TEMPO.CO, Jakarta -Di layar televisi, penonton bayaran yang umumnya remaja tanggung itu selalu ceria. Mereka bergoyang, bertepuk tangan, berteriak, sesuai arahan penata gaya. Bagi sebagian orang, gaya dan penampilan mereka dianggap alay, sebuah kata yang lebih bermakna ejekan.
Meski dinilai dengan pandangan yang sedikit negatif, berbeda halnya dengan Ely Sugigi, agen penonton alay. "Mereka, kan, cari duit, kalau enggak alay nanti gimana," kata Ely saat berbincang dengan Tempo, Kamis, 30 Mei 2013, di Pasar Festival, Kuningan, Jakarta.
Bagi perempuan 41 tahun itu, apa yang bisa dilakukan penonton bayaran itu adalah bergaya alay.
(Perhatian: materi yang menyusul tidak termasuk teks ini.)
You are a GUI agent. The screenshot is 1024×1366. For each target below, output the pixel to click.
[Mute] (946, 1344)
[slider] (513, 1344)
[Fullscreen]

Dan itu sah-sah saja. Ely bahkan menilai orang-orang yang menyindir mereka sebagai anak alay adalah keliru. "Alay itu cuma buat cari duit, selebihnya enggak. Itu profesi mereka," kata ibu dua anak ini. Sebagai profesi, para penonton bayaran ini cuma melakukan apa yang diminta, seperti tertawa, rame, senyum, goyang.
Penghasilan sebagai penonton bayaran ini memang lumayan untuk ukuran mereka. Sekali mengisi acara, pihak televisi membayar mereka Rp 35-50 ribu. Jumlah ini belum dipotong koordinator yang mengambil Rp 5-10 ribu per kepala. Dalam sehari, mereka bisa mengisi 2-3 acara.
Awalnya, Ely mencari penonton bayaran ini melalui orang-orang di sekitarnya. Tapi setelah namanya banyak dikenal, para remaja tanggung ini yang justru menghubunginya minta diajak menjadi penonton bayaran. "Bahkan ada yang dari Jawa, karena mereka melihat ini sebagai peluang usaha," kata Ely.